On another front, the “War on Terror,” employing terror itself, drags on, and with it raises the question once again of whether the world can actually become a better place by fighting violence with more violence. Are we really safer because Canadian soldiers and others are fighting Islamicist terror groups in the Middle East? I confess I don't have an answer.

Families are collapsing all around us. A culture has arisen around us that elevates individual rights and self-expression, but in return we are losing our ability to support those small, but crucial communities called marriages and families.

We are becoming increasingly addicted to consumerism and technology. Commercials abound that tout the joys of sitting in front of video screens, isolated from family members and friends. At one time, people complained about those who could not have a good social time without alcohol. But today, we could equally note that many people can't seem to be happy without daily generous infusions of money and technology.
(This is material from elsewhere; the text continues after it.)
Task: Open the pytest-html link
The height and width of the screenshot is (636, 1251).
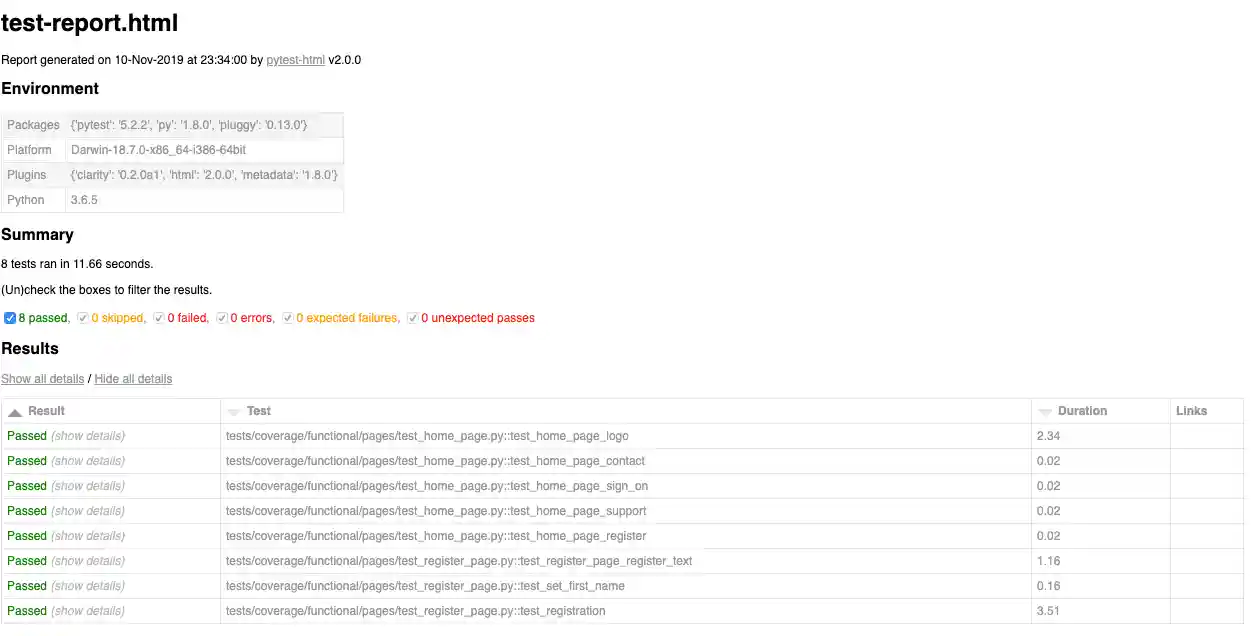Action: [295, 59]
Is there any hope for the coming year? I think so, but you may have to look for it where you were not expecting to go. I'm thinking of the Christian community. I say this even though there is a barrier to overcome here; many people have spent a great deal of energy ridiculing this community. Still, I think that you can find there a lot of hope.
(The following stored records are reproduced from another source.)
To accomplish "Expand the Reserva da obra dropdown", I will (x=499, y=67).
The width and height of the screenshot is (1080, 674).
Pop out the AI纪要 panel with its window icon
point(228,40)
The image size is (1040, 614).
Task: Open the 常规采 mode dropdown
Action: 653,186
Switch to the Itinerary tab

First, on the care of the planet. Christianity has a powerful notion that it belongs to God, not us. We are its stewards, not its masters. It is ours on loan, to care for, as a precious landscape that is our home.

Second, Christians are generally very supportive of marriage and family. Although this support can be expressed in ways that can seem rigid, the underlying idea points the way to a more hopeful future. Every child deserves parents committed to each other for life. Every family member deserves to have a supportive network of relatives who are tied together by genetics, biology, loyalty and faith in each other. Our sexual and social energies need to be organized around the welfare of children. If they aren't, our population will continue to decline and society will fail to thrive (though our machines probably will!).

And on the elimination of terror: so much of terror rooted in religious commitment. Sometimes it is rooted in Christian religious commitment. But all Christians, and potentially all people, can recognize in God, in Jesus Christ, one of his names: the Prince of Peace—a name especially heard at Christmas. It comes from the Christian Bible.

And if God can be understood as the Prince of Peace, doesn't that open a new road for us? Rather than succumbing to the Gods of war, we can work for peace with women's organizations, rights groups such as Amnesty International, humanitarian organizations such as the Red Cross, and other NGOs (many, if not most of them, Christian) that form a network across the suffering parts of the globe.